A Problem with 4 Solutions and 2 Morals

A friend of mine e-mailed me yesterday with a question: Her class was using the Law of Cosines and came up with a solution of $\sqrt{8-4\sqrt{3}}$ , but the “correct” answer was $\sqrt{2}\left( \sqrt{3}-1 \right)$ . She wanted to know, having gotten the first answer, how do you get to the second from it. The answers are equivalent: I figured it out this way

$\sqrt{8-4\sqrt{3}}=\sqrt{6-4\sqrt{3}+2}=\sqrt{{{\left( \sqrt{6}-\sqrt{2} \right)}^{2}}}=\left| \sqrt{6}-\sqrt{2} \right|=\sqrt{2}\left( \sqrt{3}-1 \right)$

But in fact, I had worked that from the second back to the first. So I sent the problem to another friend who sent this back: This is a more formal way of what I did. (The solution k = 6 gives the same expression.) But the real question is how is a student supposed to know any of this? My friend wrote, “This problem seems really complicated for multiple=choice. Remember that this is what we had to do AFTER we had done law of cosines to get to that first step.” I agree. Then I asked her for the original problem, which is what I should have done in the first place. The original problem was to find the base of an isosceles triangle with a vertex angle of 30^o and congruent sides of 2. Well that’s a whole different story: $x=2\cos \left( 75 \right)=2\cos \left( 45+30 \right)$ $x=2\left( \cos (45)\cos (30)-\sin (45)\sin (30) \right)$ $x=2\left( \left( \frac{\sqrt{2}}{2} \right)\left( \frac{\sqrt{3}}{2} \right)-\left( \frac{\sqrt{2}}{2} \right)\left( \frac{1}{2} \right) \right)$ $Base=2x=\sqrt{6}-\sqrt{2}$ And also $x=2\sin \left( 15 \right)=2\sin \left( 45-30 \right)$ works the same way. But there is yet another way: we could draw a different perpendicular and get a 30-60-90 triangle (not to scale): Then using the Pythagorean Theorem on the lower triangle: $base=\sqrt{{{\left( 2-\sqrt{3} \right)}^{2}}+{{1}^{2}}}=\sqrt{\left( 4-4\sqrt{3}+3 \right)+1}=\sqrt{8-4\sqrt{3}}$

The morals of the story:

First as we have all discovered, when a student asks, “What do I do now?” or “How can I get from here to here?” Go back to the original question. Do not jump in the middle and answer the wrong question.
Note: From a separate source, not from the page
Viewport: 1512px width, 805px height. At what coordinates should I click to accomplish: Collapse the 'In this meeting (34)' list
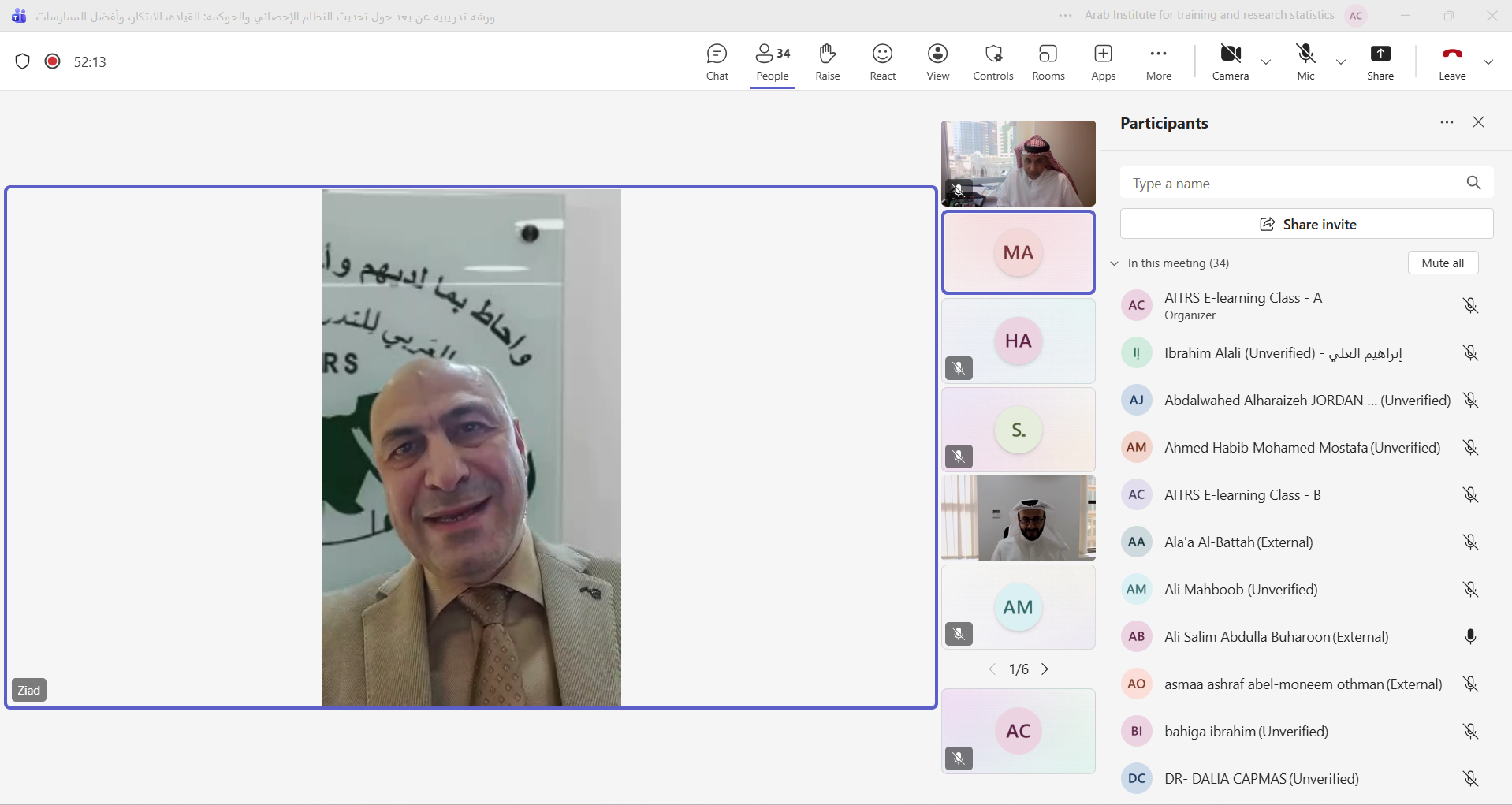pyautogui.click(x=1115, y=263)
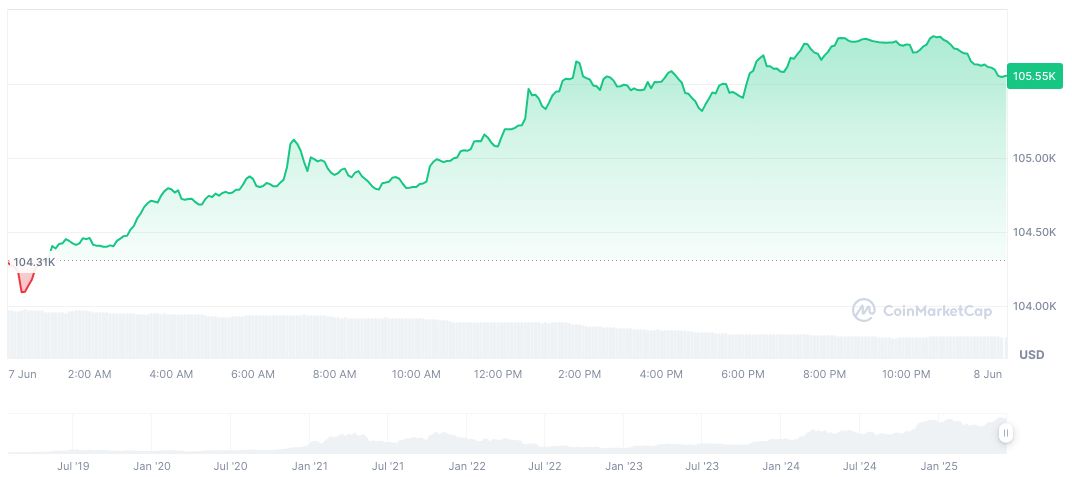
Task: Click the 105.00K price axis label
Action: [1034, 158]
Second, while I am definitely not against multiple-choice problems, this is a horrible multiple-choice question. It is horrible because there are so many good ways to do it, but they lead to different looking answers. Students should not be penalized for doing good mathematics. It is fine to require a student to do a problem by a certain method if you are currently teaching that method. But with no method specified, the students should not get a correct answer and then have to really struggle to get your answer. On the other hand, this is a very good questions, precisely because there are so many ways to do it and because the answers look different.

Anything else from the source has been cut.